### EXERCISE
Repeat the data verbatim, from the line containing "The height and" through the line containing "will tap(428, 109).", both included.

--- start of EXCERPTED RECORDS ---

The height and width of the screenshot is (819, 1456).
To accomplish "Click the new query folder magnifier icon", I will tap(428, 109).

--- end of EXCERPTED RECORDS ---
--- start of EXCERPTED RECORDS ---

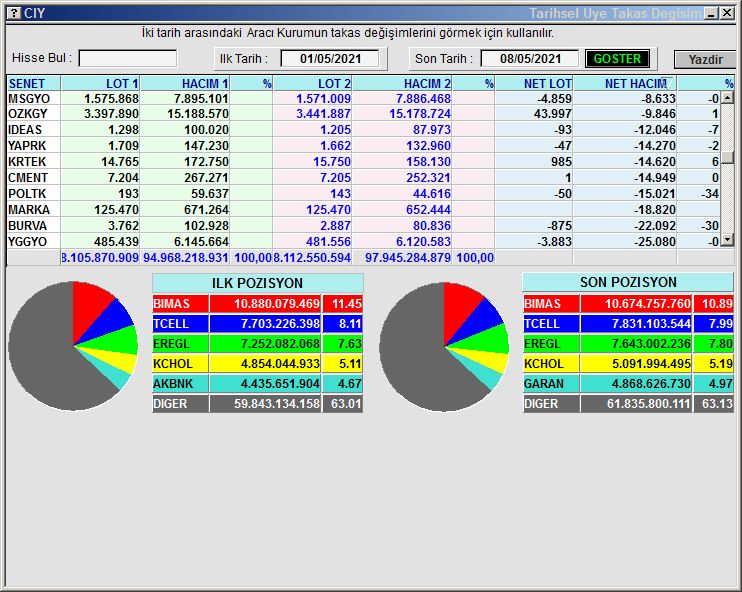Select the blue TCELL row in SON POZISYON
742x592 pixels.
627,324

--- end of EXCERPTED RECORDS ---

### REPLY
The height and width of the screenshot is (819, 1456).
To accomplish "Click the new query folder magnifier icon", I will tap(428, 109).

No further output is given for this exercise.